The Texas cities of Bryan, Garland, Denton, and Greenville are the members that make up the Texas Municipal Power Agency (TMPA), which operated the Gibbons Creek Generation Station, a 470 megawatt (MW) coal plant located just a few miles east of Bryan/College Station. Over the past few years, the member-cities had been looking for a buyer to take this coal plant off their hands, but no deal materialized and the cities decided in late 2018 that the best move would be to mothball the plant indefinitely.
The coal plant itself has been in a rapid decline. Last year, the utilities agreed to only run the coal plant in the summer months, as it simply could not compete when wholesale prices were lower, and earlier this year, they made an even more definitive decision: mothball the coal plant indefinitely. On June 6th, the cities that own the coal plant met in Richardson, Texas as part of the Board Meeting of the Texas Municipal Power Agency and decided collectively to pursue retirement, a decision that was confirmed on June 28th. As part of the retirement, each city utility is setting up a decommissioning fund to pay the costs of retirement and clean-up costs.
“As a long term Garland resident, I congratulate Garland Power & Light for making the right decision to finally and permanently retire the Gibbons Creek coal plant. I look forward to GP&L's use of more clean energy from wind and solar to power our homes and businesses,” said Roxanne Seibert, long term Garland resident. In October 2018 I was happy to sign up for Garland's 100% renewable utility program for the cost of only a penny more per kilowatt hour. We must move aggressively towards 100% renewable energy to preserve our planet and protect future generations. Good job GP&L. Let's keep moving forward.”
Meanwhile, the owners of Gibbons Creek have been investing in clean, and more economic generation like solar and wind. Denton, Garland, and Bryan have all sought large-scale solar power to meet their energy demand in the past year. In late 2018, the City of Denton approved some 75 MWs of solar energy, in a project called Samson, to be located 100 miles northeast of the Dallas-Fort Worth metropolitan area in Lamar County and would be operational by June 2022. The exact size of the project has yet to be determined, but could be between 200 and 500 MWs. In addition, both the City of Bryan and the City of Garland have subsequently agreed to invest in the project.

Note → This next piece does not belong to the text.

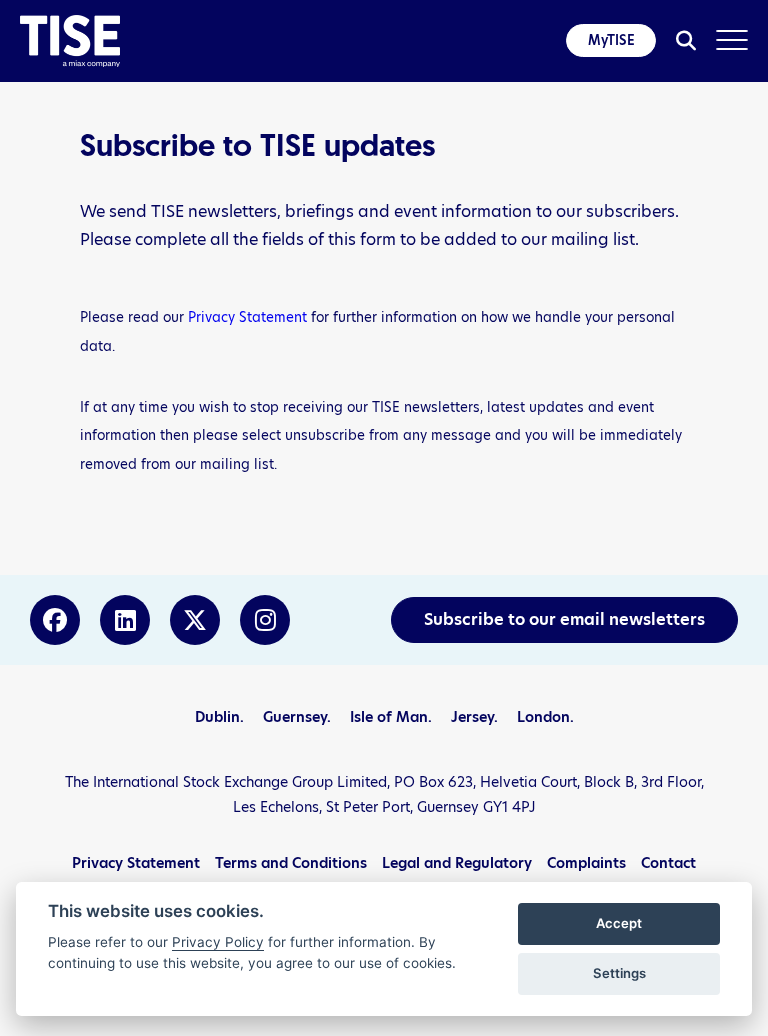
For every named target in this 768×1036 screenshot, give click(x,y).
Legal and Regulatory (457, 863)
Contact (668, 863)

A second contract is a 225 MW project known as Long Draw Solar, to be located 280 miles west of Denton in Borden County and operational by June 2020. Under this agreement, Denton gets 75 MWs of power, while New Braunfels, Garland and the City of Kerrville would also invest in the project. Finally, most recently, Garland agreed to invest in part of an up to 255 MW solar project in West Texas, in Pecos County, in a project known as “Greasewood” that would be operational in 2020.

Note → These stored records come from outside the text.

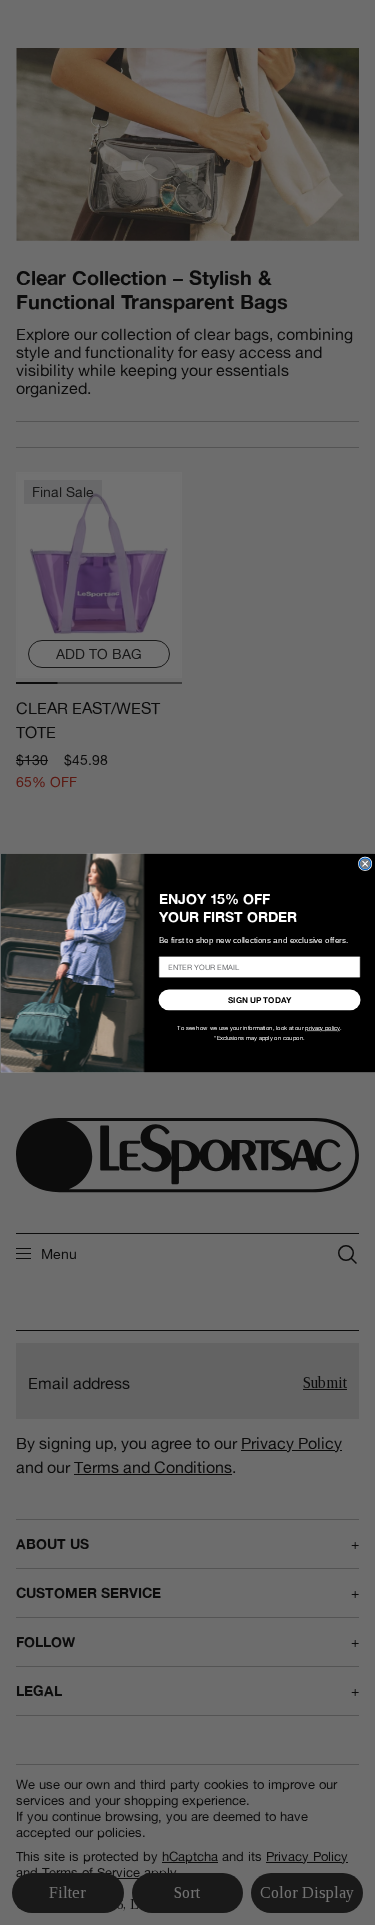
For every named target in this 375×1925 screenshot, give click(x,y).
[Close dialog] (365, 864)
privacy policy (322, 1027)
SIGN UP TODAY (259, 999)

“Over the last two years, the utilities that own Gibbons Creek have signed new solar contracts which will help these cities collectively get more than half of their energy needs from renewable energy contracts,” noted Cyrus Reed, Interim Director at the Lone Star Chapter of the Sierra Club. “As we call on these public utilities to do even more on solar, wind, storage and energy efficiency toward an eventual 100% clean energy grid, we applaud the great steps they have already made in shutting down a coal plant and investing in new zero-emission technology that will also be a win for ratepayers.”
The Sierra Club has been advocating for a transition from coal to clean energy, such as solar, wind, and energy storage, and the retirement of Gibbons Creek represents a great step towards a state free of coal pollution. Gibbons Creek is the 291st coal plant to be retired since the beginning of the Sierra Club’s Beyond Coal Campaign.